GOAL
Write the next part of the passage about music and executive functioning, starting right after its last sentence.

SOURCE PASSAGE
+-------+
When I hear the phrase “Executive Functioning,” my mind conjures an image of a tiny businesswoman at the helm of my brain, giving no-nonsense orders to her minions, all while raising a family and putting dinner on the table each evening (women can have it all!).
In less ridiculous terms, a common analogy likens executive functioning to the brain’s Air Traffic Control system. Basically, that means Executive Functioning controls when and where tasks happen, prioritizes that order, and solves for unexpected problems that may arise.
Executive functioning is something that continues to develop through childhood and adolescence, and conversely, is often one of the first areas to deteriorate in persons with dementia. People who are neurodivergent may have difficulty with areas of executive functioning; for example, those with ADHD may have difficulty with impulse control or multitasking. Children on the autism spectrum may experience difficulty with flexible thinking.
One thing I love about making music is how it strengthens executive functioning in an inherently rewarding way.
Save for some brutal practice sessions, most people find playing music to be more “fun” than “work.” A rudimentary definition of music is sound structured through time- it’s impossible to make music without utilizing anticipation and time management.
+-------+
ENTRIES SUPPLIED
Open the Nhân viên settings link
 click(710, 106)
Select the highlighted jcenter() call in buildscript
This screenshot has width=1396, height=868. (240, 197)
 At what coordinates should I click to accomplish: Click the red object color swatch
+-------+
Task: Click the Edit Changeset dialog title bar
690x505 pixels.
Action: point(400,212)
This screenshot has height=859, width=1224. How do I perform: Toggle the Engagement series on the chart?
+-------+
RESULT OF THE TASK
When I play an instrument, not only am I using hand-eye coordination, I’m accessing working memory, flexible thinking (especially when I improvise), and problem-solving, as I learn new songs or overcome technical obstacles.
Music is also a great tool to teach emotional regulation.
Sesame Street has a great song about using the breath to self-regulate!
With kids who get frustrated easily, or have a hard time identifying with and coping with emotions like anger and anxiety, a song that reminds them of coping skills is a great tool to use. By repeating the song during times of stress,
we can condition a more constructive response to adverse conditions, “rewiring” our new coping skills so they become instinctual.
How Can I Use Music to Help My Child?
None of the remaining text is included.